Carl was born on August 17, 2004. Our third child, he was embraced, cherished and abundantly loved from the moment he was born. Two weeks after his birth we grew concerned because his left arm suddenly became “floppy”. We naively thought that perhaps we were bundling him too tightly. Soon thereafter, however, his right arm became limp, followed by both legs. We also noticed that he was breathing mostly using his belly muscles -- and at a very rapid rate (between 77 and 85 breaths per minute). At his one month checkup, his pediatrician recognized these as symptoms of Spinal Muscular Atrophy Type 1. And, after diagnosis was confirmed through genetic testing, we began the intense and focused journey of caring for our son whom we now understood to have a fatal neuromuscular disease.

 

We enrolled him in a clinical trial for a promising new treatment, and Carl responded well initially. Any subtle movement he regained was met with hopes that perhaps he might survive until a cure was found. However, his SMA was extremely severe.

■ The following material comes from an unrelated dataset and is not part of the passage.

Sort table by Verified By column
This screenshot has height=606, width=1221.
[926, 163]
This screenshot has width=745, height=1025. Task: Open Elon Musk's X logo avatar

In December, after losing the ability to coordinate the muscles needed to suck and swallow, Carl began to lose weight and his health rapidly declined. Then, on January 13, 2005, after 4 months and 27 days of courageous living, his weakened respiratory muscles could no longer sustain him and he died in our arms. We are forever changed for having had our little Carl for those months; the indescribable loss of his precious life will mark us forever.